At the end of the day, all that any program does is transform some data into some other data, by a sequence of processes.
Well, I stand behind my claim that nowadays performance is gained by relinquishing control. At the end of the day you'll have to trust the framework to do the right thing. We take care of the edge cases for you.
Given enough time, money, talent and patience, it will always be possible to replicate the results of some framework by instead writing everything by hand, even in raw asm etc... The reason this isn't feasible is that the time/money/talent/patience costs are insanely high!
Choosing to use a framework/library/middleware, as always, should be based on a cost-benefit analysis -- e.g. can we get the same performance ourselves, given the same amount of time/money and our current staff?
Often the answer to that is "no", which is why middleware is so damn popular in the games industry (contrary to your assertion). Games can be written from scratch (and sometiemes you might have better performance if they were), but it's usually cheaper/faster to just license some middleware that reduces your production time by an order of magnitude.
That's exactly my point -- writing shared-state multi-threaded code without a framework is difficult and dangerous, and hence discouraged. That's why game developers do use concurrency frameworks, and discourage the "manual authoring" of multi-threaded code outside of one (i.e. we don't like to write multi-threaded code by hand).
Except if you use a transactional framework that takes care of all that for you.
That said, transactional frameworks are largely rubbish for many kinds of games, as they often make the decision to give up determinism, which is essential for some games. Typical shared-state designs revolving around mutexes are often the same, with execution speed of different threads determining the order in which simulation operations occur.
On that note, with your space-ship example, it's not obvious what kind of ordering constraints are/can-be applied to the different processes. Are all beams fired before any damages are calculated, etc?
In the Actor Model implementation that I've used for games, these kinds of ordering issues were explicit to the programmer, allowing them to maintain a deterministic simulation, regardless of the number of cores or the scheduling algorithm used. e.g. An actor could specify that within a particular simulation frame, it would process all "FireBeam" messages before it processed any "TakeDamage" messages.
As above, I don't know of any big games using anything like STM, instead most use something closer to a stream-processing or flow-based programming model, which is easy to reason about (you can write the main flow in a single-threaded style and have it be automatically decomposed), has few performance pitfalls (no messy rewinding, can be well optimized for data access patterns), is 100% deterministic, and allows for huge data-parallelism and task-parallelism.

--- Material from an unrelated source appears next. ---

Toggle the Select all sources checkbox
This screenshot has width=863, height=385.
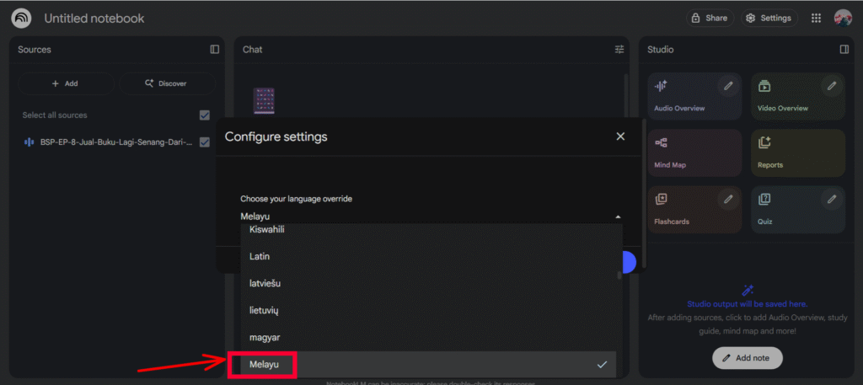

STM-like techniques are usually only an internal implementation detail, e.g. the algorithm to push an item into a lock-free queue may be transactional, repeatedly trying again and again until it succeeds without conflict. This queue would then be used to implement a more useful concurrency model.
I wouldn't agree with that. Multiple threads sharing the same RAM without restriction gives us the "shared state" model of concurrency. When we build a message passing framework, we build it directly on top of this model.
Every shared-state concurrency/distribution (we can agree it's the same problem) is an abstraction on top of message passing, that translates contention to messaging. In the CPU, that messaging layer is called cache-coherence, and uses variants of the MESI messaging protocol.
Underneath this model, there is the hardware implementation, which in some cases, yes, uses MESI/etc, which gives us the layers:
1) Message passing between caches.
2) Shared RAM.
3) High level Messages.
The high level message passing layer is still built on top of the shared-state layer, regardless of how layer #1 operates. #1 is just a black box in order to make layer #2 function correctly.
The type of message passing going on in layer #3 is semantically different to layer #1.
Also, in the example of the PS3 that I was using, the SPU co-processors don't have a cache at all, so obviously don't implement MESI. They have their own local-RAM, and can initiate transfers to/from the main shared RAM and their local-RAM (and two concurrent but overlapping transfers will have indeterminable results).
You could argue that these transfers are "messages" and therefore it's built upon message passing, but if you go that far, then "shared-state" ceases to exist at all: interacting with the global state is just "sending a message"! ...and that doesn't seem like a useful thought construct.